• _Work task_
For each statement, decide whether it agrees with the passage about the Rinaldi trial below. Answer yes or no, and quote the words from the passage that decide it. (a) The jury was made up of nine men and three women. (b) Judge Raymond Mallard sustained Barry Winston's objection to the testimony. (c) The jury's preliminary vote favored conviction.
=== Passage shown ===
Barry Winston was Rinaldi's lawyer. He was a bright and aggressive young man not long out of law school who was fast making a name for himself, taking on unpopular and controversial causes. He strenuously objected to the introduction of the above testimony, but the reactionary old judge, Raymond Mallard, was hearing none of his liberal palaver and allowed all of it.
Meanwhile, Solicitor Dick Cooper obviously felt he was onto something good. In his final argument to the jury, he repeated the question, "What kind of man calls another man, 'baby'?" over and over and over. He used the word "baby" 15 different times.
I was working for the legendary editor, Jim Shumaker, at the Chapel Hill Weekly and he gave me free rein covering this very sensational trial. We all but ran a full transcript of each day's proceedings, taking up whole pages of the newspaper. The Weekly's business manager was a member of the jury. When the guilty verdict was announced at 12:32 p.m. Nov. 18, 1964, I sat down with him and did a detailed account of how the jury of nine men and three women went from a preliminary vote of 10 to 2 for acquittal to unanimous for conviction in eight hours. A rigid retired Army colonel was elected foreman of the jury and he clearly took charge.
The time of the murder was a key factor in their deliberations, but another important fact was "the kind of man he was." I was stunned as I sat across from the Weekly's employee on the jury, this good and decent man I worked with day in and day out. I repeated the phrase, "The kind of man he was?" "Yes," he said, "that was important."
=== Supplied information ===
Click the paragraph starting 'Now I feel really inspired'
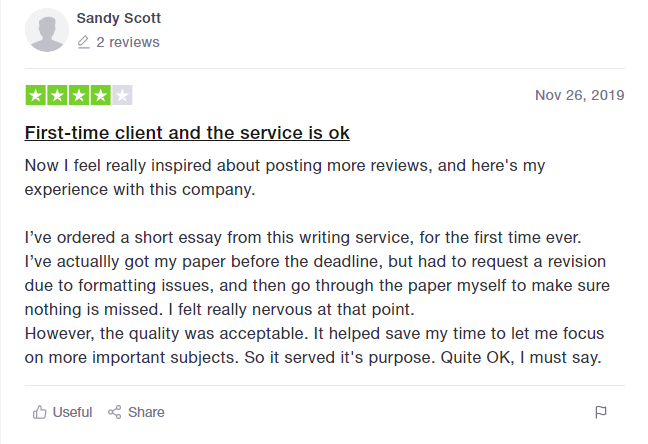Screen dimensions: 648x444 (285, 177)
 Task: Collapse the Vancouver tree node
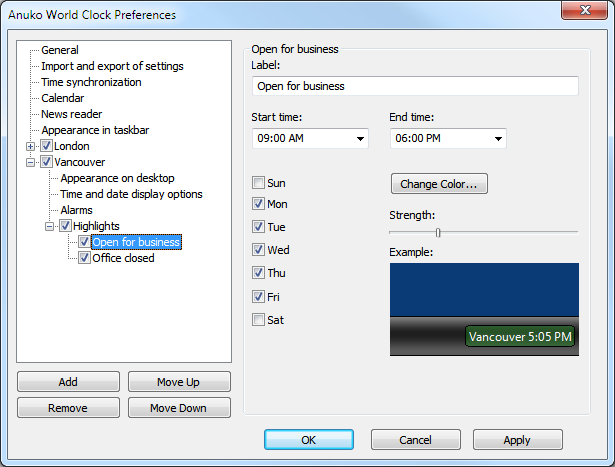coord(31,162)
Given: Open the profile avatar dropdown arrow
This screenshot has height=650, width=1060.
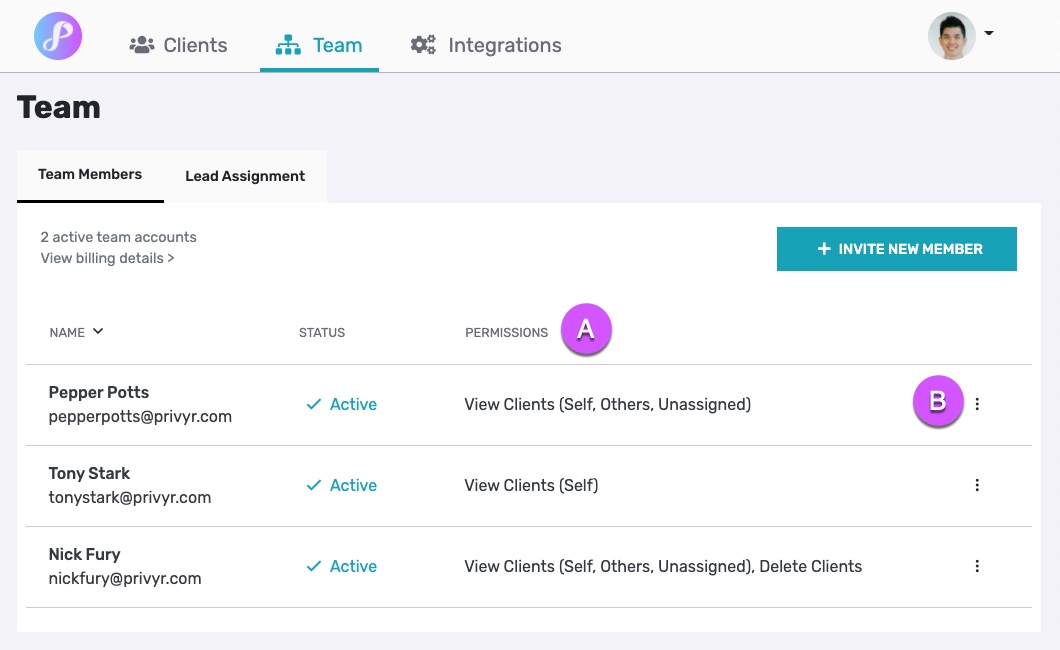Looking at the screenshot, I should (988, 35).
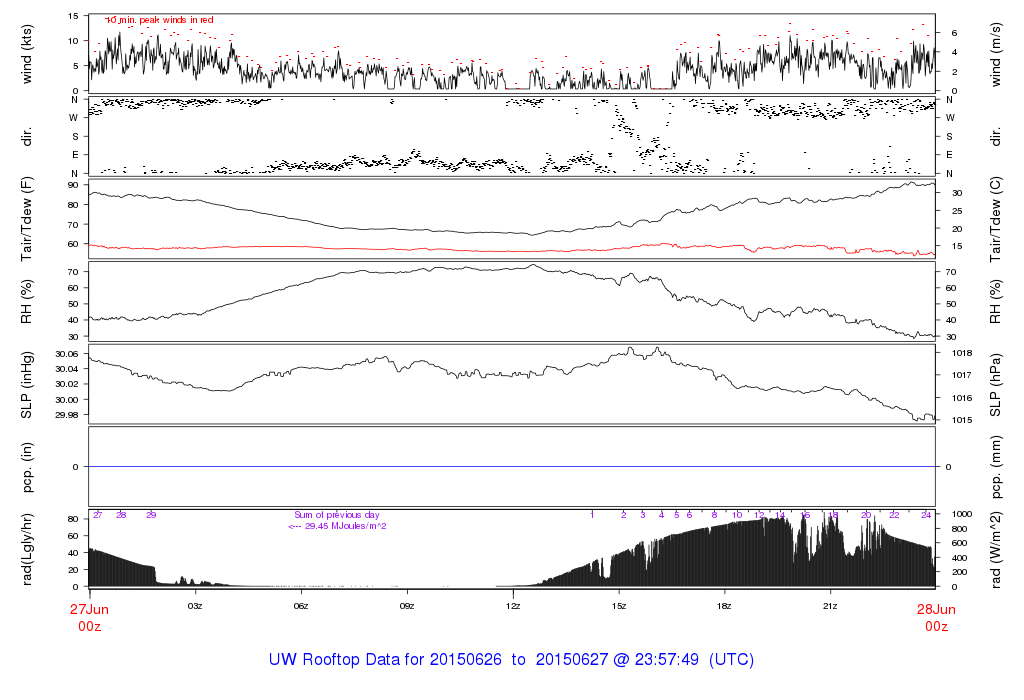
===
• _Written reply_
(a) Yes: "the jury of nine men and three women"
(b) No: "was hearing none of his liberal palaver and allowed all of it"
(c) No: "a preliminary vote of 10 to 2 for acquittal"